5. Gini Index – Alternative to Entropy
Gini Index measures impurity using:
Gini = 1 - Σ p_i²
Lower Gini → More pure node
Differences:
- Entropy uses logarithm
- Gini is computationally faster
- Gini often used in CART algorithm
6. Regression Trees
For regression tasks, trees minimize variance instead of entropy.
Objective:
Minimize Mean Squared Error within nodes
Leaves output average target value.
7. Decision Boundaries
Decision trees create axis-aligned splits.

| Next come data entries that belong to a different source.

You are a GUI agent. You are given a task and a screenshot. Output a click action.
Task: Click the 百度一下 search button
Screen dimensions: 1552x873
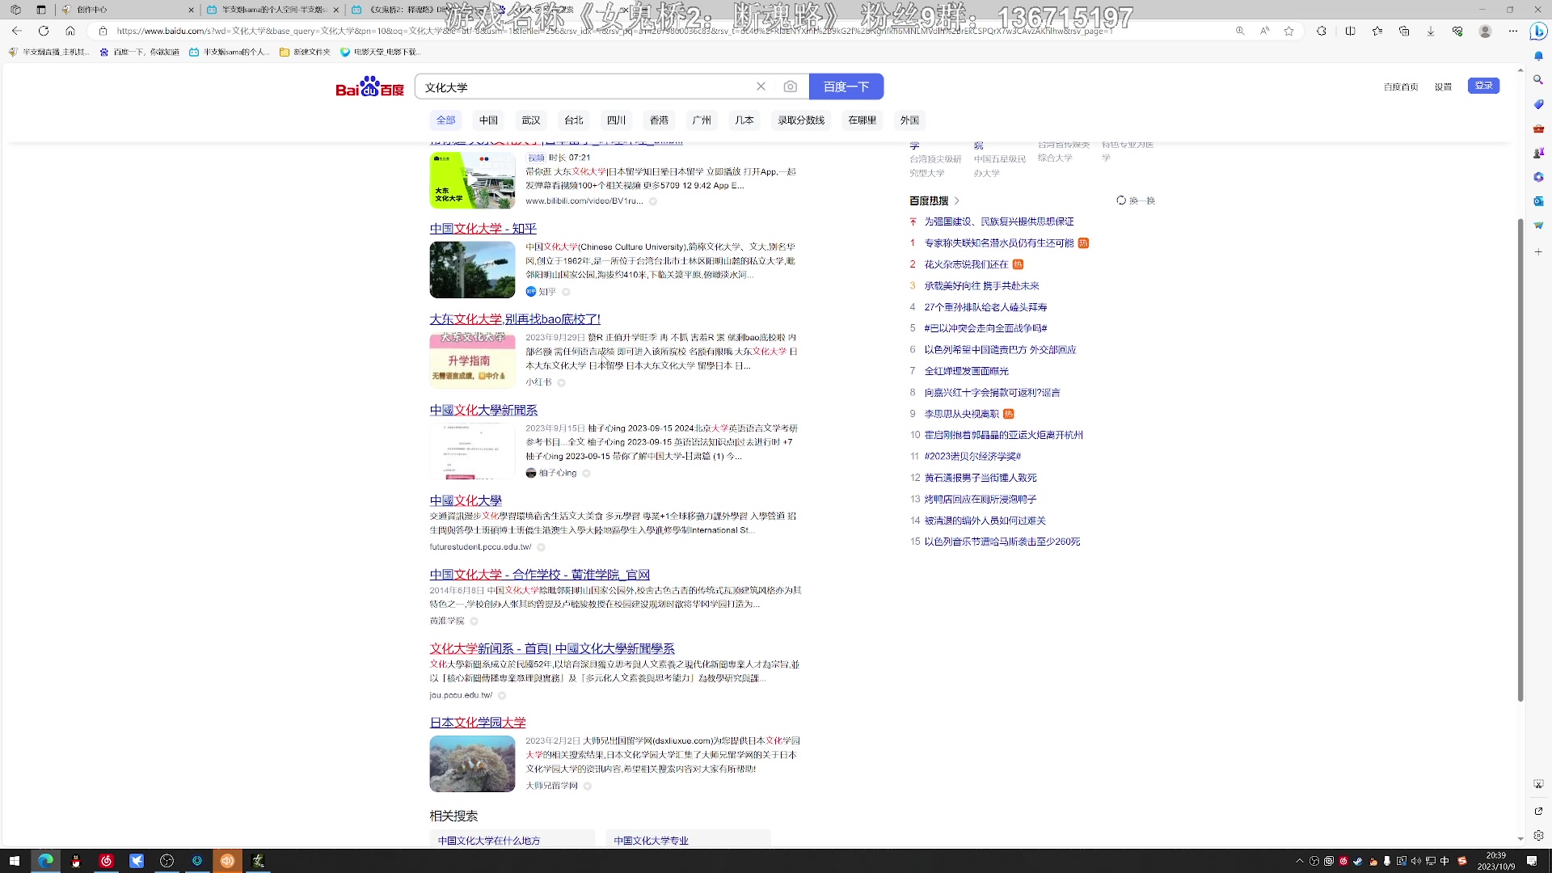click(846, 86)
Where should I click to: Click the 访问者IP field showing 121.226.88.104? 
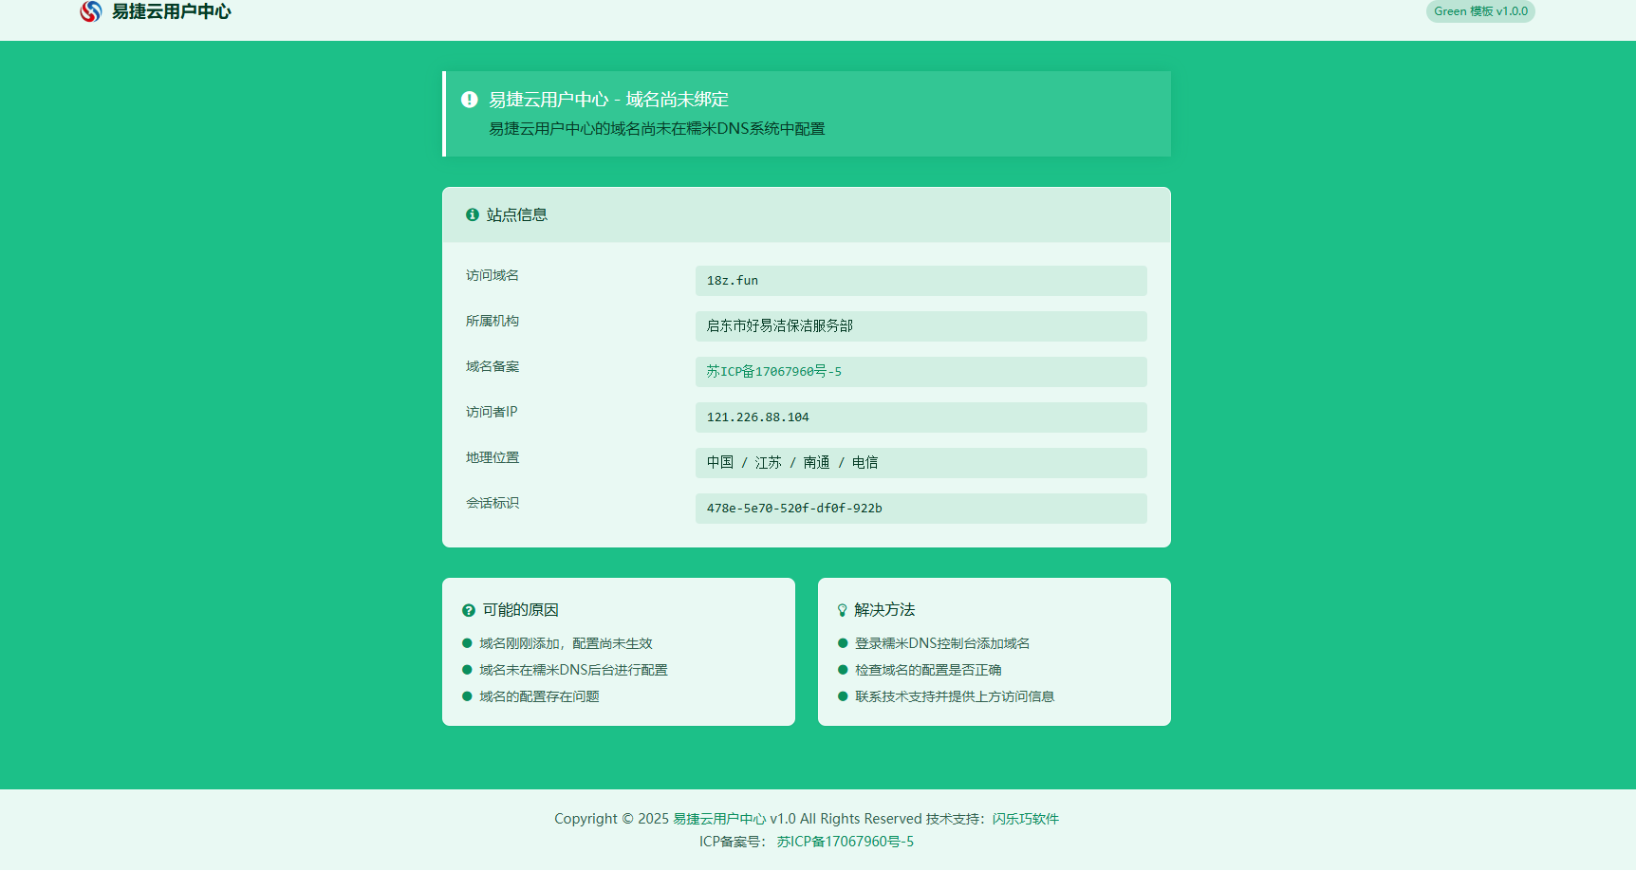pyautogui.click(x=920, y=417)
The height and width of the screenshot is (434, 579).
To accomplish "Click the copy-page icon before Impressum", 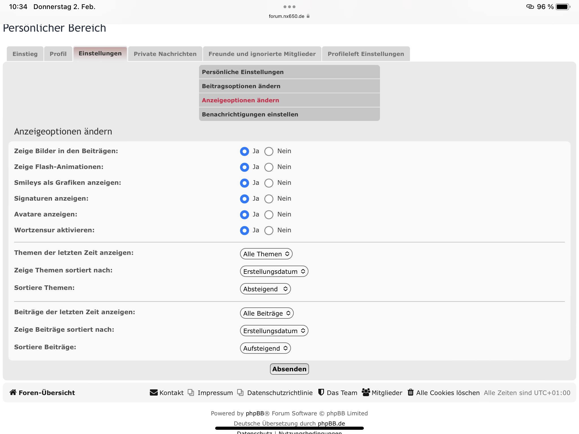I will (x=191, y=392).
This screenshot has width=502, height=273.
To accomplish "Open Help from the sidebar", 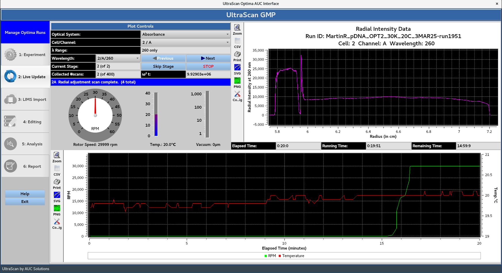I will click(x=25, y=193).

- Produces rectangular decision regions
- Handles non-linear relationships
8. Overfitting in Decision Trees
Deep trees memorize training data, causing overfitting.
Indicators:
- High training accuracy
- Low test accuracy
9. Pruning Techniques
Pre-Pruning
- Max depth
- Minimum samples per leaf
- Minimum information gain threshold
Post-Pruning
- Cost complexity pruning
Pruning improves generalization.
10. Advantages of Decision Trees
- Easy to interpret
- No feature scaling required
- Handles categorical data
- Works for classification and regression
11. Limitations
- Prone to overfitting
- Unstable (small data changes affect tree)
- Axis-aligned splits only
12. Enterprise Use Cases
- Credit approval systems
- Fraud detection
- Medical diagnosis
- Risk assessment
- Customer segmentation
Decision trees are often used as base learners in ensemble models.
13. Relationship to Ensemble Methods
Decision trees are building blocks for:
- Random Forest
- Gradient Boosting
- XGBoost
- LightGBM
Most production ML systems rely on tree ensembles.
14. Practical Workflow
1. Clean and preprocess data 2. Select features 3. Train tree 4. Tune depth and hyperparameters 5. Evaluate on validation set 6. Apply pruning if required
15. When to Use Decision Trees
- When interpretability is important
- When feature scaling is undesirable
- When quick baseline model needed
Final Summary
Decision Trees provide a powerful yet interpretable way to model complex relationships in data. By minimizing impurity using entropy or Gini index, they create structured decision rules that mirror human reasoning. While single trees may overfit, they form the backbone of advanced ensemble models widely used in enterprise machine learning systems.